In order to further compare our results with experimental data (Roche et al. 2010), we studied the pore pressure signal at different points along the channel base. Note that the under-pressure phase measured in experiments beneath the flow-substrate interface during the passage of the sliding head of the flow cannot be computed in our numerical simulations. Still, in Fig. 7a–c, we show the evolution of the modeled basal pore pressure at specific points along the x-axis, and we also display the differential pressure measured in the benchmark experiment (in the channel base at \(x=0.2\) \(\mathrm{m}\)). The experimental data show that the passage of the flow front at a given point is followed by a short under-pressure phase and a later and longer over-pressure phase. Roche et al. (2010) propose that the under-pressure stage is mainly caused by the basal slip boundary condition and possibly by dilatancy processes (Garres-Díaz et al. 2020; Bouchut et al. 2021), which is supported by simulations (Breard et al. 2019a). Moreover, the minimum value reached during the under-pressure phase was empirically correlated to the slip velocity (\({u}_{\mathrm{slip}}\); Roche 2012). The over-pressure phase would be instead dominated by compaction and advection of pore pressure within the granular flow. Since our model does not consider changes in density, it is not able to describe the effect of dilatancy and compaction, and thus under-pressure cannot be modeled, while the over-pressure phase, which is observed in our numerical simulations, is exclusively a consequence of advection (Fig. 7a–c). The relationship between distance along the x-axis and the maximum basal pore pressure reached is remarkably consistent with experimental data both in the curve shape and in the values measured (Fig. 7d), which further confirms the validity of the description of pore pressure used in our model once the under-pressure pĥase is finished, suggesting that the effect of compaction is limited compared to pore pressure advection. Note that the absence of dilatancy in our model is likely manifested in an earlier peak of the basal pore pressure than that expected in presence of an initial under-pressure stage (Fig. 7e).

Fig. 7

a–c Temporal evolution of basal pore pressure at different positions (see legends) in simulations on horizontal planes, considering initially fluidized conditions and different values of the effective diffusion coefficient (\(\kappa\), see titles). Experimental data are also presented (Roche et al. 2010). d Maximum normalized values of basal pressure in numerical simulations and in the benchmark experiment as a function of horizontal distance (see legend; Roche et al. 2010). e Time needed to reach the extreme values of basal pressure (i.e., minimum, if present, and maximum values) at the channel base in numerical simulations and in the benchmark experiment (see legend; Roche et al. 2010)

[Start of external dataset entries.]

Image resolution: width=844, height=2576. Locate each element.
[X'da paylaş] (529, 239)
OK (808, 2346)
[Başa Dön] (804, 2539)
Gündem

Roche (2012) proposed that the basal under-pressure measured at the head of granular flows scales with the square of the flow front velocity. Based on this observation, Breard et al. (2019a) showed that the differential pressure measured in experiments can be given by

$${p}_{c}={p}_{f}-\frac{1}{2}{\rho }_{b}{\left({u}_{\mathrm{slip}}\right)}^{2} ,$$

(11)

where \({p}_{f}\) is the basal pore pressure and \({\rho }_{b}\) is the mixture density at the base. The use of this expression and our numerical results show that the temporal evolution of \({p}_{c}\) at different positions along the channel is characterized by a short under-pressure phase followed by a longer over-pressure stage in proximal domains (\(x<0.5\:\mathrm{m}\), Fig. 8a–c), while distal points present only the under-pressure phase (Fig. 8a–c) because most of the pore pressure is already dissipated at these distances from the reservoir. Although the duration of the under-pressure phase of \({p}_{c}\) is shorter than that measured in the benchmark experiment, the simulated minimum values, their evolution with distance, and the time at which these values are reached are strongly consistent with experimental data (Fig. 8d–e). On the other hand, while the maximum values of \({p}_{c}\) and those of experimental data are in agreement, the times at which these maximum values are observed are shifted.

Fig. 8

a–c Temporal evolution of \({p}_{c}\) (see Eq. (11)) at different positions (see legends) in simulations performed on horizontal planes, considering initially fluidized conditions and different values of the effective diffusion coefficient (\(\kappa\), see titles). Experimental data are also presented (Roche et al. 2010), which describe the difference between the pressure generated by the flow above a sensor located at \(x=0.2\:\mathrm{m}\) and the ambient atmospheric pressure. d Maximum normalized values of \({p}_{c}\) and differential pressure with respect to the atmosphere in numerical simulations and in the benchmark experiment, respectively, as a function of horizontal distance (see legend; Roche et al. 2010). e Time needed to reach the extreme values (i.e., minimum and maximum values) of \({p}_{c}\) and of differential pressure with respect to the atmosphere in numerical simulations and in the benchmark experiment (Roche et al. 2010), respectively (see legend)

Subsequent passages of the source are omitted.